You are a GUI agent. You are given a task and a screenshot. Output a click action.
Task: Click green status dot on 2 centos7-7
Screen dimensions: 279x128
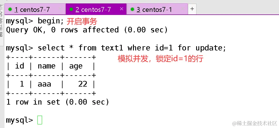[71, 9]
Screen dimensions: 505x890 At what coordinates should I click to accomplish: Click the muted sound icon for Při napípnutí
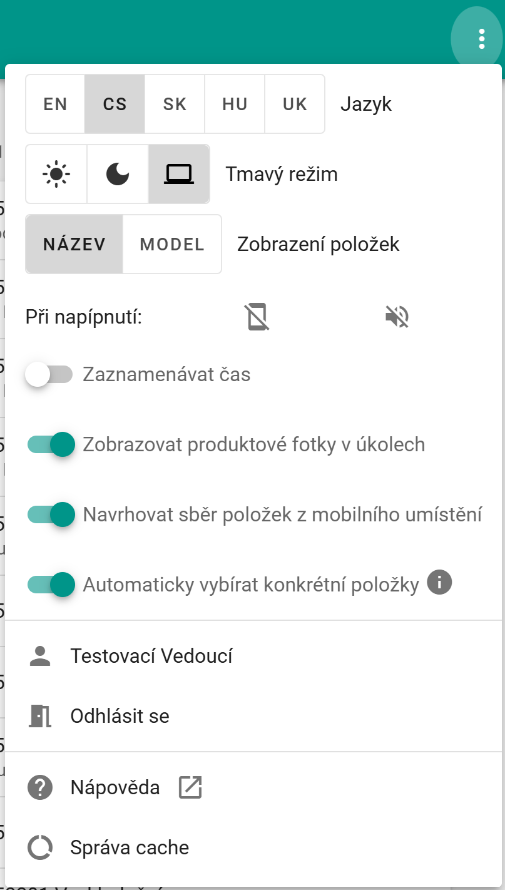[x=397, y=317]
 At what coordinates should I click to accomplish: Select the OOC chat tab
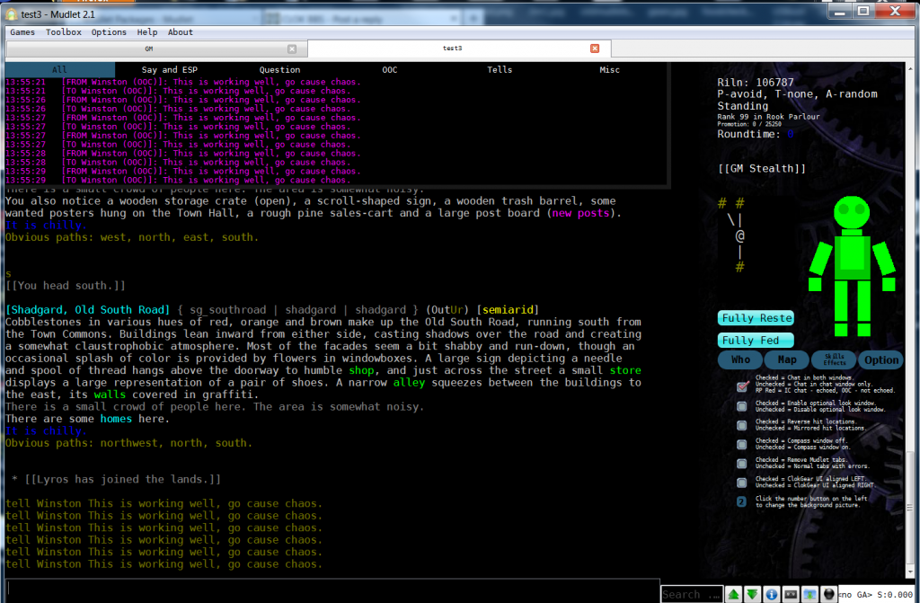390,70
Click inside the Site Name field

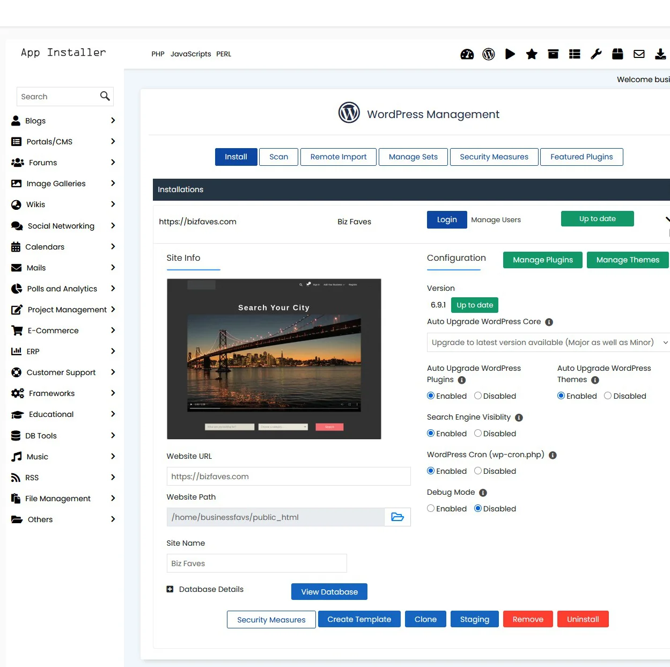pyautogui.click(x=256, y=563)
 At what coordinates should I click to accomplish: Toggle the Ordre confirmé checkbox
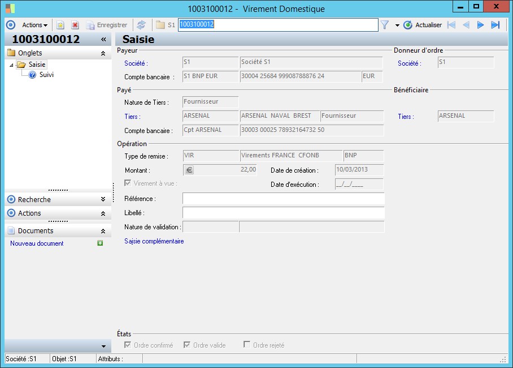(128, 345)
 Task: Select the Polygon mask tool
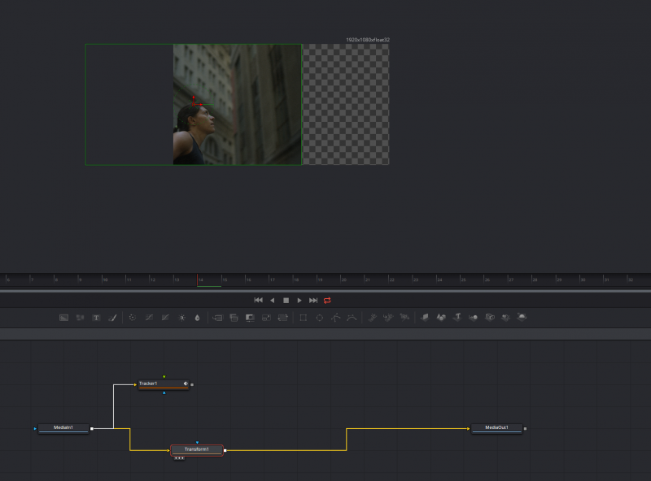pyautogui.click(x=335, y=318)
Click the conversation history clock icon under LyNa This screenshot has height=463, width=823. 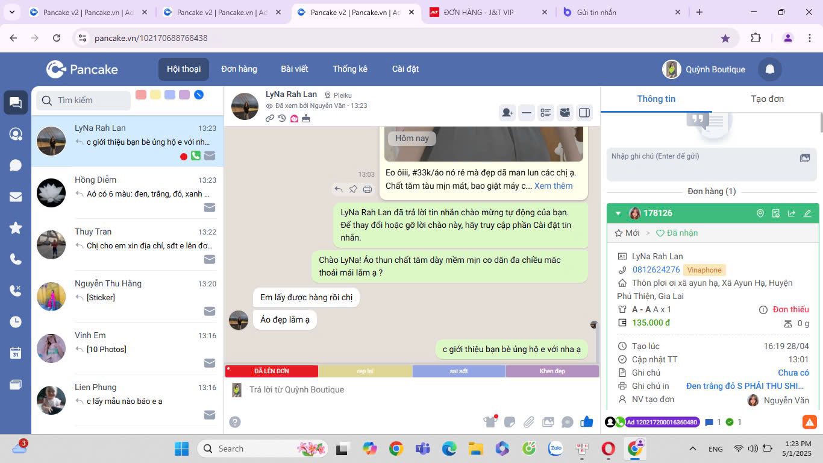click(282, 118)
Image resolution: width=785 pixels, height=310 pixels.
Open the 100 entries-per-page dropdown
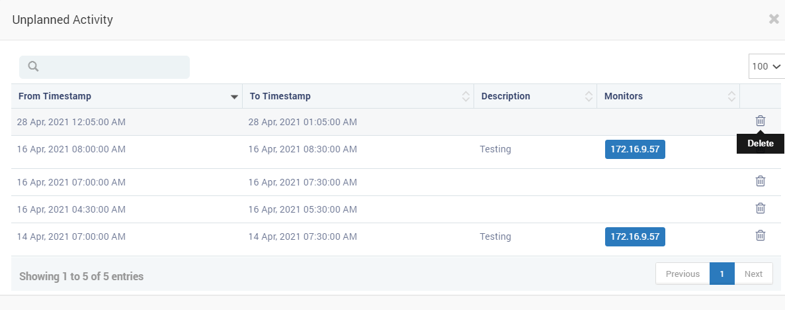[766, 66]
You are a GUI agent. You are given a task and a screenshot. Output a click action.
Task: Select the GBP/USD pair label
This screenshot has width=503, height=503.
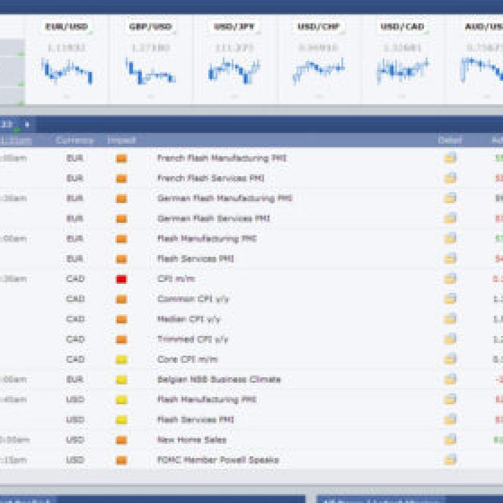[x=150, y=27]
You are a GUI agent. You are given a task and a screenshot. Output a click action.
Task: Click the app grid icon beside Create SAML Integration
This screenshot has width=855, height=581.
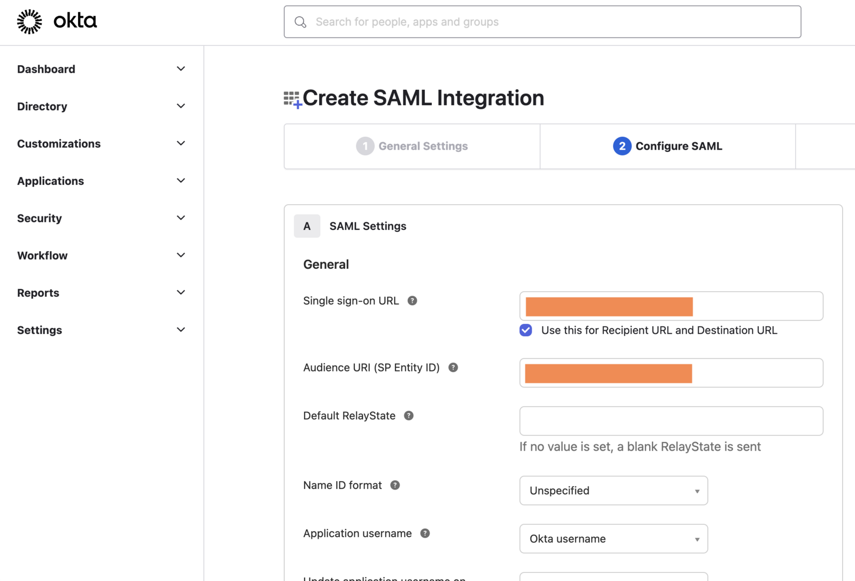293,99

******************************

Which lines in the entries above contain the string "should"? Copy each one in full, and treat uppercase and lowercase as different.

Right answer:
Screen dimensions: 505x890 At what coordinates should I click to accomplish: Click the muted sound icon for Při napípnutí
 At what coordinates should I click to accomplish: Select the OOC chat tab
 At what coordinates should I click to accomplish: Toggle the Ordre confirmé checkbox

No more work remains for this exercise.